Which reminds me....

In WW2 my grandfather, a country doctor in the best Dr. "Bones" McCoy
tradition, enlisted and was assigned to a ship in the Pacific Fleet.  He
had a wife and two young children, but he felt it was his duty to do what
he could--it was (comparatively) easy to train infantry, I suppose, but
harder to train doctors in the numbers needed.  So he went where duty
called him, and he never came back.

I believe Dr. Julian O. Long gave his life for his country.


On Mon, 28 May 2001, Marvin Long, Jr. wrote:

> 
> I think it's fairly appropriate to use the phrase "gave their lives" when
> soldiers die in action.  Not from some philosophical point of view, but
> because on the whole soldiers tend to be young and male, full of
> testosterone and propaganda.  It might be good propaganda (Hitler's evil
> and a threat to democracy!) or bad, but unless the soldier is a pacifist
> forced to the front lines at gunpoint, I suspect he's made a mental
> adjustment somewhere along the way in which he commits himself, and his
> life, to the effort.
=-=-=-=-=
▸ **Exercise**: Please turn the paragraph of the post above that begins "In WW2 my grandfather" into a short bulleted list that keeps its main facts.

Word and item position data
=-=-=-=-=
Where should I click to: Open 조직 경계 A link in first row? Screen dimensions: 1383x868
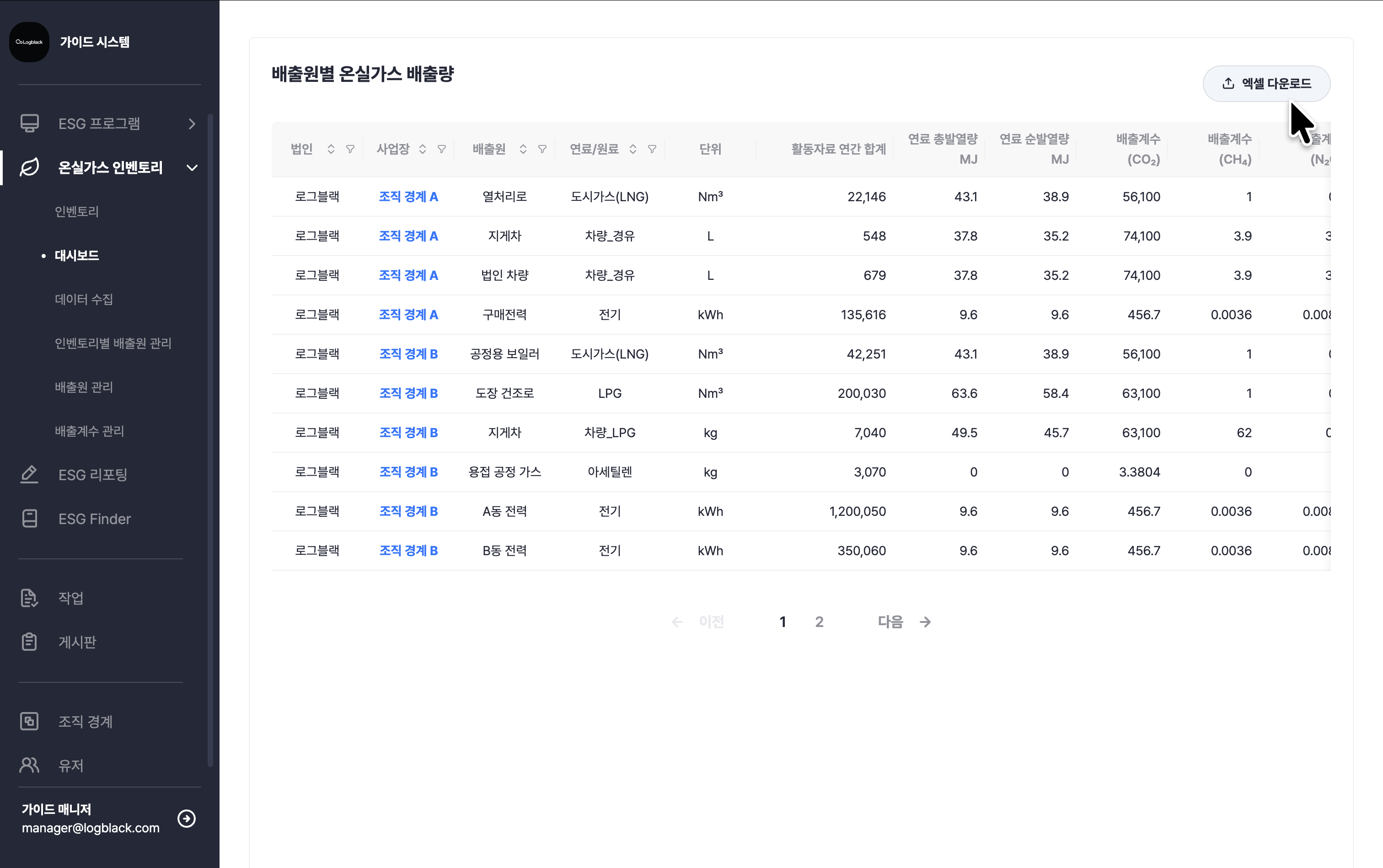click(x=408, y=197)
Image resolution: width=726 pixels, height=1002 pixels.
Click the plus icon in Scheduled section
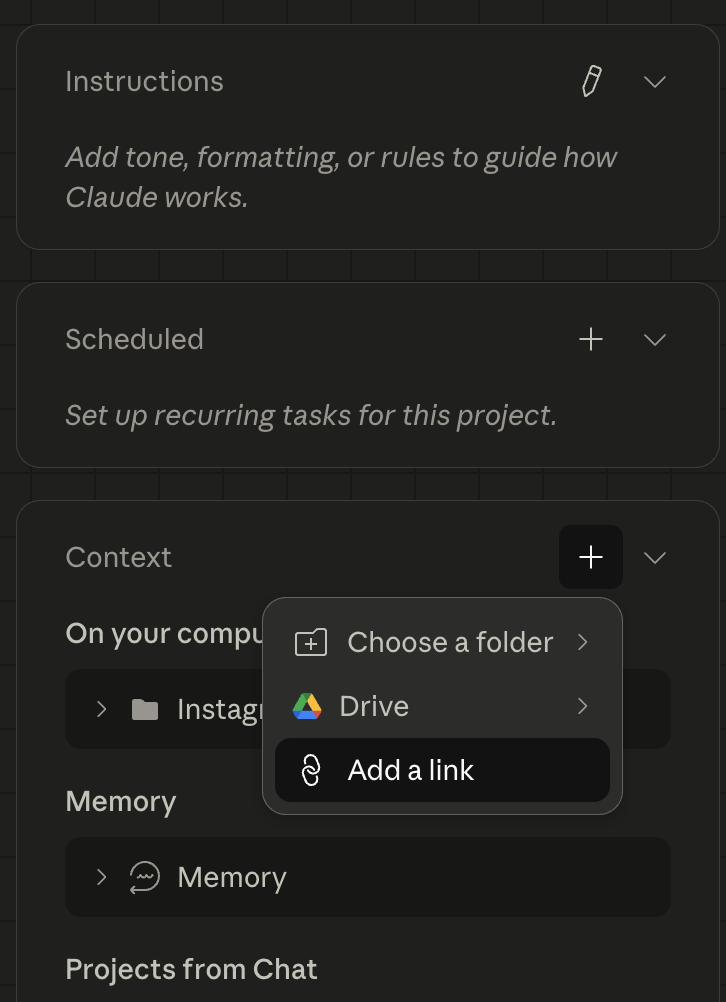tap(591, 340)
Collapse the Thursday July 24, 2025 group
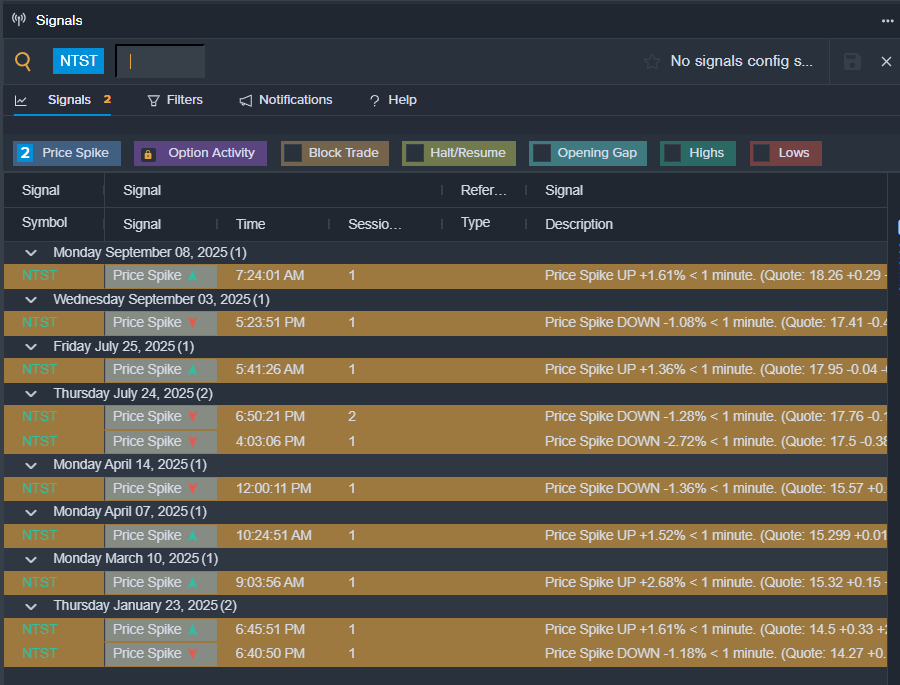900x685 pixels. coord(31,394)
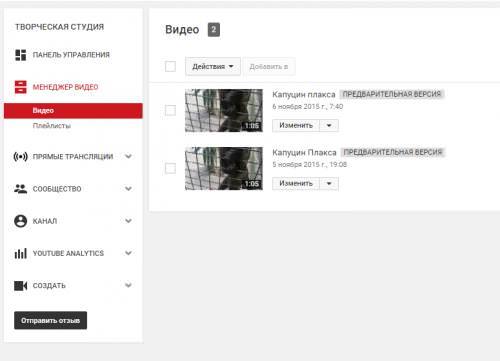
Task: Click the Канал profile icon
Action: click(x=20, y=221)
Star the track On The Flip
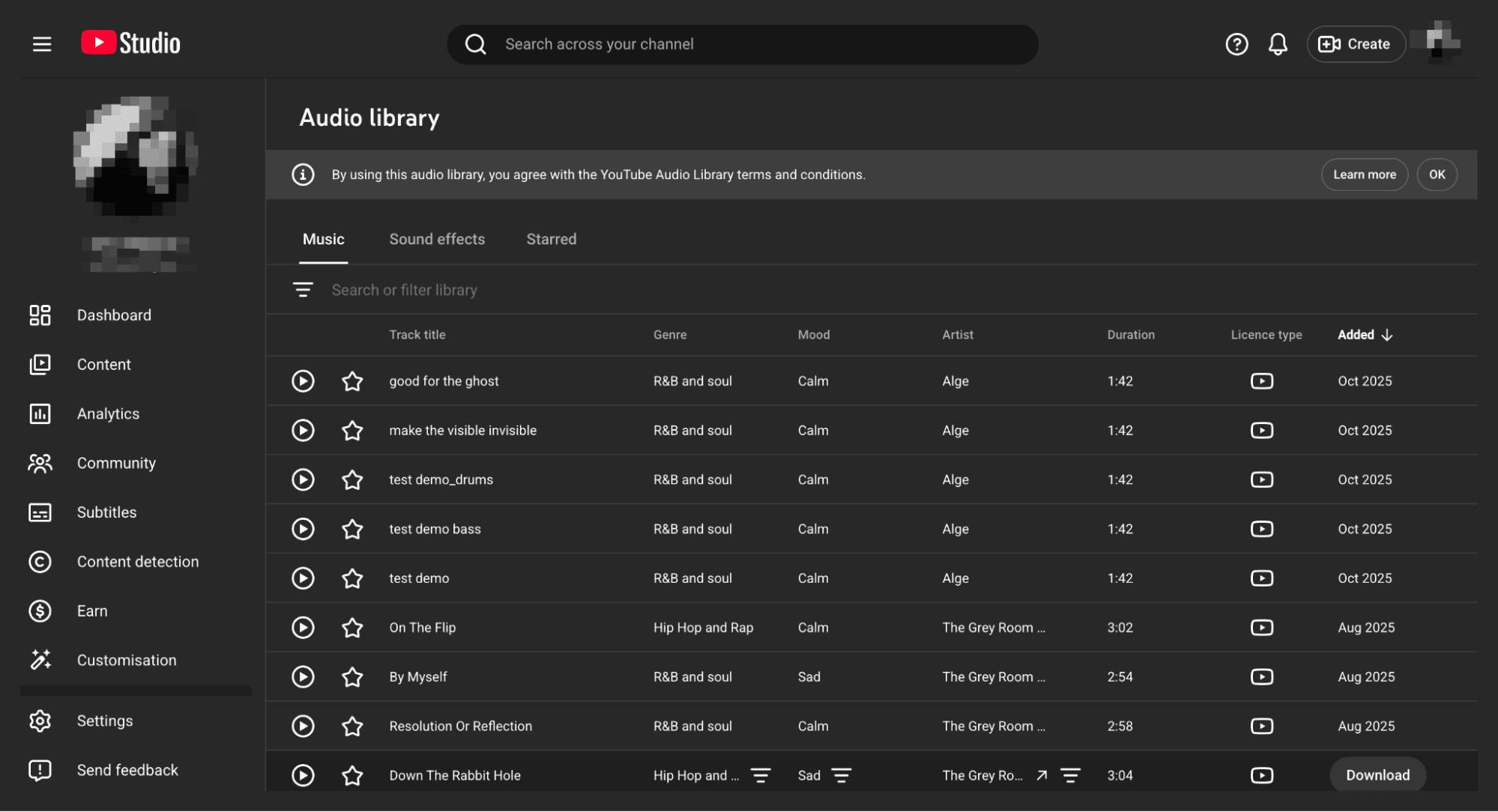 point(352,628)
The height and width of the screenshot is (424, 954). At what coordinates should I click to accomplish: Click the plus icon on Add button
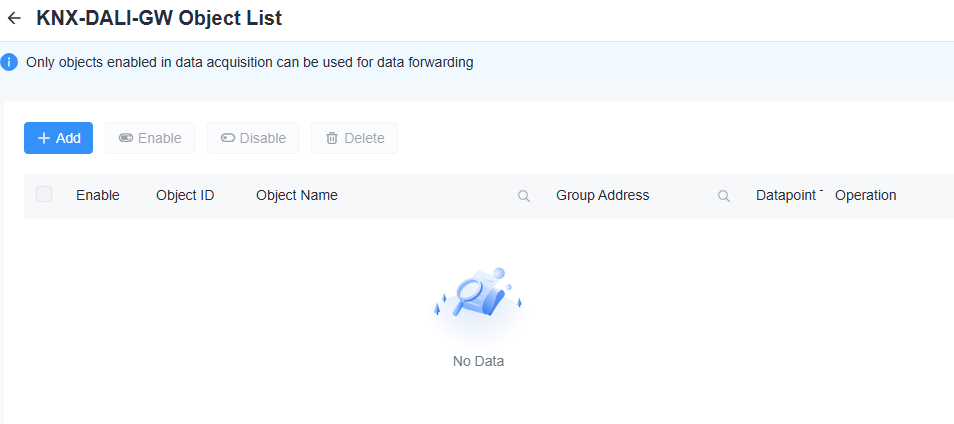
=-=-=-=-=
▸ **Solution for this problem**:
- In WW2, the writer's grandfather, a country doctor, enlisted and was assigned to a ship in the Pacific Fleet.
- He had a wife and two young children.
- He felt it was his duty to serve, since doctors were harder to train in the numbers needed than infantry.
- He never came back.